Saved entries:
=== Begin Enclosure ===
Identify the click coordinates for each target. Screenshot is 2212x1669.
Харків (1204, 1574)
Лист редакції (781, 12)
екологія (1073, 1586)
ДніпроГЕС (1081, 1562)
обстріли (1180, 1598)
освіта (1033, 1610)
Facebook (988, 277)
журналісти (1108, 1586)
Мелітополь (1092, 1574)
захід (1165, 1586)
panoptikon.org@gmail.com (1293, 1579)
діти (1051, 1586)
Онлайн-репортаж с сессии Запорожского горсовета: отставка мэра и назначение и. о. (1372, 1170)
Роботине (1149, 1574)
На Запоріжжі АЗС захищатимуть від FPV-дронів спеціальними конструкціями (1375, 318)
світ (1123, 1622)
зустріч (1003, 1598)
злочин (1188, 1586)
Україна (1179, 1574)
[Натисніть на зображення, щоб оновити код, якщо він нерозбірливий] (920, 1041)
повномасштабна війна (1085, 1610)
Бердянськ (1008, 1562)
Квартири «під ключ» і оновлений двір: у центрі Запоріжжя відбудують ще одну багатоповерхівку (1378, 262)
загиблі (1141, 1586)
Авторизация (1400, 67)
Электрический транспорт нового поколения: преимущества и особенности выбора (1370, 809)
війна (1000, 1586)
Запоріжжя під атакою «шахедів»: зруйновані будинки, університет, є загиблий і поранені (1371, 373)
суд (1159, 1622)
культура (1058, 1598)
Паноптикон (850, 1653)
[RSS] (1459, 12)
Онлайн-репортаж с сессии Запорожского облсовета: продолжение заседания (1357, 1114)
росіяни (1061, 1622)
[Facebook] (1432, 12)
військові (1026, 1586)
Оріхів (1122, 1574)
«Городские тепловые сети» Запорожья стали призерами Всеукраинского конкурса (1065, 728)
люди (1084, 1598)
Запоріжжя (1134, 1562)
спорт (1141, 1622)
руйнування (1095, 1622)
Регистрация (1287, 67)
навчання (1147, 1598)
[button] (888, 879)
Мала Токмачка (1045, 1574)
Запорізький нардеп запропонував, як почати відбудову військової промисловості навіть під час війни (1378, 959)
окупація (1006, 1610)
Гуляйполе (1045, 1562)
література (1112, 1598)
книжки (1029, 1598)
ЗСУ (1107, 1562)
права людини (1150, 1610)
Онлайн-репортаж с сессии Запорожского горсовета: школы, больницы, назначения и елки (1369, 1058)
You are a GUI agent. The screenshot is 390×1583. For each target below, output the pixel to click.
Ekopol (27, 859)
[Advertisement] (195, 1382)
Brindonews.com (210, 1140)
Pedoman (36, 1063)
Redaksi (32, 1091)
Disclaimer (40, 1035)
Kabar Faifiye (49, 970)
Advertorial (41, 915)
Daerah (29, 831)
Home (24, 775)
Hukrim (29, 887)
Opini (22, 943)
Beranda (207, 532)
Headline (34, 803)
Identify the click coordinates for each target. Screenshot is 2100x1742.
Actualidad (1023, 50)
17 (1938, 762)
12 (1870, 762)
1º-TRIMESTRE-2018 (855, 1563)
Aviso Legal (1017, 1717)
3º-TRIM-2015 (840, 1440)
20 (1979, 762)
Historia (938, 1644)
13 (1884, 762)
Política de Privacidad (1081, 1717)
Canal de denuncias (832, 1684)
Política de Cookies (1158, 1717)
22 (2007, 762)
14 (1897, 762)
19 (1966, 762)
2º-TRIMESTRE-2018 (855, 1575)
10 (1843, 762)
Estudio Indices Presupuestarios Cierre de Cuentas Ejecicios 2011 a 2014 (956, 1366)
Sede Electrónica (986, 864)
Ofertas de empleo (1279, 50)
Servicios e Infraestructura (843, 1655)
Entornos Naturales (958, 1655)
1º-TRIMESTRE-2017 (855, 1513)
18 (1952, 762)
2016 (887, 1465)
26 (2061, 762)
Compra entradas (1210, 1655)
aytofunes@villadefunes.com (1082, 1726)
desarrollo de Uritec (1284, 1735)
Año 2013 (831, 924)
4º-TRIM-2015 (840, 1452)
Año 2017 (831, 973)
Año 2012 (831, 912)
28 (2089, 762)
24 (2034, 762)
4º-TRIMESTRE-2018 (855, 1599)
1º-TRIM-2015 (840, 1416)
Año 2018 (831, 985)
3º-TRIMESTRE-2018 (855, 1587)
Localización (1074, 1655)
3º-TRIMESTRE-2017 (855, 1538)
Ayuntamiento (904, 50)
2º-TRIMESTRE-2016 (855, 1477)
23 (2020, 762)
=== End Enclosure ===
WHAT THE EXERCISE ASKS >>
Those lines above that contain the string "горсовета" should be returned.

RESPONSE AREA >>
Онлайн-репортаж с сессии Запорожского горсовета: отставка мэра и назначение и. о. (1372, 1170)
Онлайн-репортаж с сессии Запорожского горсовета: школы, больницы, назначения и елки (1369, 1058)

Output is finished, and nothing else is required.